Belakangan? Tidak lagi.

Saya bisa berkata begini karena memang saya cukup kerap menggunakan jasa layanan taksi Burung Biru itu. Pasalnya, kantor saya juga berlangganan layanan taksi ini dan menyediakan voucher untuk pegawai-pegawainya.

Dulu, setiap kali naik Burung Biru, saya masih menemukan standar pengemudi yang sopan. Menyapa dengan selamat pagi/siang/sore/malam Pak/Bu, tersenyum, berkata argonya sudah dijalankan, lalu… apakah AC-nya cukup dingin atau tidak, tujuannya ke mana, dan lain sebagainya.
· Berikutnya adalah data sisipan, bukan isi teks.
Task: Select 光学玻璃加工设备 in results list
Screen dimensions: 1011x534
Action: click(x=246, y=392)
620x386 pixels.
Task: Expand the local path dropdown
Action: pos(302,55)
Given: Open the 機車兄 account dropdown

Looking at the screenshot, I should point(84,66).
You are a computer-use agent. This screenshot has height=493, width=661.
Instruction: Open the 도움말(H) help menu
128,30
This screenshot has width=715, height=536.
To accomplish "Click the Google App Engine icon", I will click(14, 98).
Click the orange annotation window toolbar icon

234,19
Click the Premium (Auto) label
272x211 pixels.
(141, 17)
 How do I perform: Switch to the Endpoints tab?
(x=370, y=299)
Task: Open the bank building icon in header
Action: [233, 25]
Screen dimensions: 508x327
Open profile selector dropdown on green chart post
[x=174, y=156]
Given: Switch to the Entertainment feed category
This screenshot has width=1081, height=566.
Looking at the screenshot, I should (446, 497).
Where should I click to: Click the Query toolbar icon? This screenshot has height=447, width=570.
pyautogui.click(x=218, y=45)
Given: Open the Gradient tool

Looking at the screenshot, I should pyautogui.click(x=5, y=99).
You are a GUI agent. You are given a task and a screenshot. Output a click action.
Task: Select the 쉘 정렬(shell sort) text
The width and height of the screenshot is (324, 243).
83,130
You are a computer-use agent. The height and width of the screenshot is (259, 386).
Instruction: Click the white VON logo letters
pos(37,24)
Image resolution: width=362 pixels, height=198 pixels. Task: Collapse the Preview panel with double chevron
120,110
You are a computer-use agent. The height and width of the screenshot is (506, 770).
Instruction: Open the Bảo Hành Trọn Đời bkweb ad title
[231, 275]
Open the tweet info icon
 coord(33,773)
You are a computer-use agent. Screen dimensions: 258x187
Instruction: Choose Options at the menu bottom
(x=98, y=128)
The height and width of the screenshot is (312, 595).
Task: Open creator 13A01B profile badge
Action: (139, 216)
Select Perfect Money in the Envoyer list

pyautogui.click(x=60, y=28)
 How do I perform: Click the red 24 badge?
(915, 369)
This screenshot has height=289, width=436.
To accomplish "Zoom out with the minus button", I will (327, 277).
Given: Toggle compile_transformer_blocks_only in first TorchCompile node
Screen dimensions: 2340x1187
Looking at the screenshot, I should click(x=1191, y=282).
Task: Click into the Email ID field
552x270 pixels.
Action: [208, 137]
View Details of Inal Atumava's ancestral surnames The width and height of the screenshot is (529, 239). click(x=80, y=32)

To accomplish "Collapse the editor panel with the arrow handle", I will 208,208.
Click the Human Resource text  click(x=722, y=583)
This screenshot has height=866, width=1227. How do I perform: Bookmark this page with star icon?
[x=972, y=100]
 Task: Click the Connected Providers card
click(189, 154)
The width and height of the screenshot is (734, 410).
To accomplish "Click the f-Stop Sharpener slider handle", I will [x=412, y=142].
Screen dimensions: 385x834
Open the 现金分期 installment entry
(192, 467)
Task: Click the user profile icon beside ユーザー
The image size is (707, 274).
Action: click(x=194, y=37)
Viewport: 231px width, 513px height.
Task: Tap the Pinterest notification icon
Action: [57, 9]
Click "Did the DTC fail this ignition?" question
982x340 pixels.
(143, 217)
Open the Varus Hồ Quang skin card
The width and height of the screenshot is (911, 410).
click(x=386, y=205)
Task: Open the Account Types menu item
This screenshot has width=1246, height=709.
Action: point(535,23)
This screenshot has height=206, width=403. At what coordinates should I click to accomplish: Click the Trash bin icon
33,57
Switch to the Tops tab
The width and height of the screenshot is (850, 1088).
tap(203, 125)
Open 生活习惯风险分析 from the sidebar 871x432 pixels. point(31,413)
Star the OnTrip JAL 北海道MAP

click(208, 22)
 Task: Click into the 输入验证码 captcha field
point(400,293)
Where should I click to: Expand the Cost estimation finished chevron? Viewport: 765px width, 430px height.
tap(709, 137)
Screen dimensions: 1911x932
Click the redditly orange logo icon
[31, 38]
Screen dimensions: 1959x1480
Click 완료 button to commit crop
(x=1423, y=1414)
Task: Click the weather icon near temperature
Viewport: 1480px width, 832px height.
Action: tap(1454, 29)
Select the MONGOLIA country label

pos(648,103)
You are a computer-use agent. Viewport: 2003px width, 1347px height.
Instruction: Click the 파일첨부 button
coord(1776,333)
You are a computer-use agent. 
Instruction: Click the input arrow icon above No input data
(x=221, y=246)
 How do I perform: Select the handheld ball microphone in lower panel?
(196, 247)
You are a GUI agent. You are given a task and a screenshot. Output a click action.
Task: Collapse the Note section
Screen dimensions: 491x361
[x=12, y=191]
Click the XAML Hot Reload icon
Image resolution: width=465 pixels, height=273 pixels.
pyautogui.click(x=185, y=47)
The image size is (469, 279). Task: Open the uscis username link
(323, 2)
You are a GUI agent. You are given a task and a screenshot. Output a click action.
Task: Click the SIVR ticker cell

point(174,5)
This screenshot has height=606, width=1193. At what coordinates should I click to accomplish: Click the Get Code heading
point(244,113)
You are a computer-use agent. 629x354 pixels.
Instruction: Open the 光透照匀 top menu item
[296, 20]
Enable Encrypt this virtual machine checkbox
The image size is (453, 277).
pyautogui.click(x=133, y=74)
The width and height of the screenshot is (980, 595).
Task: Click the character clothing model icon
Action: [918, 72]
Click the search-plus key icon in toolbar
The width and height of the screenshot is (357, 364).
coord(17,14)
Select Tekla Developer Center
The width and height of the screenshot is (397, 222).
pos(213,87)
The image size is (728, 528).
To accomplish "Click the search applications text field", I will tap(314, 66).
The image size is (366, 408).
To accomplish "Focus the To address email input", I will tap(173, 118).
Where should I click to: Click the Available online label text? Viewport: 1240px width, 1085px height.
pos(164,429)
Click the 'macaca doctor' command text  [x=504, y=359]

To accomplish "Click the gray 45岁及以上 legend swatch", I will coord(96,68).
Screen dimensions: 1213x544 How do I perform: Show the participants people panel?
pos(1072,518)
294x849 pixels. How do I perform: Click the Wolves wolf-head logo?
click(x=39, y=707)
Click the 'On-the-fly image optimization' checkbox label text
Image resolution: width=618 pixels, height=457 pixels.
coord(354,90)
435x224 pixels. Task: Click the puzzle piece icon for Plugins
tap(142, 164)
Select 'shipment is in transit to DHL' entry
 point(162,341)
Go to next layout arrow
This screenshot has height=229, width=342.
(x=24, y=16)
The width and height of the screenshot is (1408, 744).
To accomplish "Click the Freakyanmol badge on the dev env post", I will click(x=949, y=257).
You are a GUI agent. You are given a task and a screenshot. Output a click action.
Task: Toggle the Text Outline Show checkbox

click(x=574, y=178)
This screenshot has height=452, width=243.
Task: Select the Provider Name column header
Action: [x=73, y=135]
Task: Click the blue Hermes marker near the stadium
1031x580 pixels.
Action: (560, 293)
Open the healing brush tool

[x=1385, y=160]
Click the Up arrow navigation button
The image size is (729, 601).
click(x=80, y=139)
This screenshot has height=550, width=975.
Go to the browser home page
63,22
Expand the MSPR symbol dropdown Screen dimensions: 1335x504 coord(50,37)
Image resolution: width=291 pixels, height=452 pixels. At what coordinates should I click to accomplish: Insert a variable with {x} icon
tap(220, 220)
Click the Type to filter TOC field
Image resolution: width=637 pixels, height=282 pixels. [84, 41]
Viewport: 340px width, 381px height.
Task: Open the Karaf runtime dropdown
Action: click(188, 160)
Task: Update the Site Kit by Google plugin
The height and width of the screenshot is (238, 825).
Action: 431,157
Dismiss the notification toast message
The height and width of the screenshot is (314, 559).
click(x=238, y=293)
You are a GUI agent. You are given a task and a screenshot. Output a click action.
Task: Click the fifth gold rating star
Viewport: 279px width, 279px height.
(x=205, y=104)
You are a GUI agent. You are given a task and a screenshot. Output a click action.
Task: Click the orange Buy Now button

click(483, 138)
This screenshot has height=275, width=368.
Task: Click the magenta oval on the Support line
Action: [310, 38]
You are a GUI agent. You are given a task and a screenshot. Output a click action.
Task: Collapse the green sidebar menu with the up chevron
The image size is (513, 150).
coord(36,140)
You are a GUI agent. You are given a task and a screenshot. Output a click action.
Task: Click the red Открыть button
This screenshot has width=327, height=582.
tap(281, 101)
Belakangan ini, pengemudi yang seperti itu termasuk jarang. Bahkan dari pengemudi bintang 1 (ketua grup). Banyak yang tidak mengucapkan salam sama sekali. Padahal pengalaman ‘sopan-santun pengemudi Burung Biru’ itu kan dirasakan begitu naik taksi dan duduk di jok. Kalau begitu masuk saja ekspektasi sudah tidak terpenuhi, rasanya ada yang kurang. Resiko sebuah brand yang sudah dikenal dengan reputasinya ya begini 🙂 Harus dijaga supaya penumpang tidak kecewa.

Awal tahun ini saya merasakan kemerosotan layanan Burung Biru yang cukup signifikan. Dimulai dari semakin banyaknya pengemudi yang tidak tahu jalan, bahkan ke rute-rute yang cukup mudah seperti bandara atau Sudirman-Thamrin. Dulu, begitu naik taksi dan menyebutkan tujuan, jika si pengemudi tidak tahu jalan, dia akan berkata, “Aduh, maaf, Bu, saya masih baru, jadi belum tahu jalan, apa bisa ditunjukkan jalannya?” Ini masih jauh lebih baik daripada kebanyakan pengemudi Burung Biru sekarang yang sama sekali nggak bilang bahwa mereka nggak tahu jalan, kemudian di tengah-tengah salah belok dan baru nanya, “Eh, ini yang belok ke sini bukan jalannya, ya?” atau ngotot lewat jalan yang macet walau sudah diminta lewat jalan lain oleh penumpangnya. Ini sangat mengesalkan, apalagi di Jakarta, salah jalan sedikit saja bisa mengakibatkan terlambat setengah jam.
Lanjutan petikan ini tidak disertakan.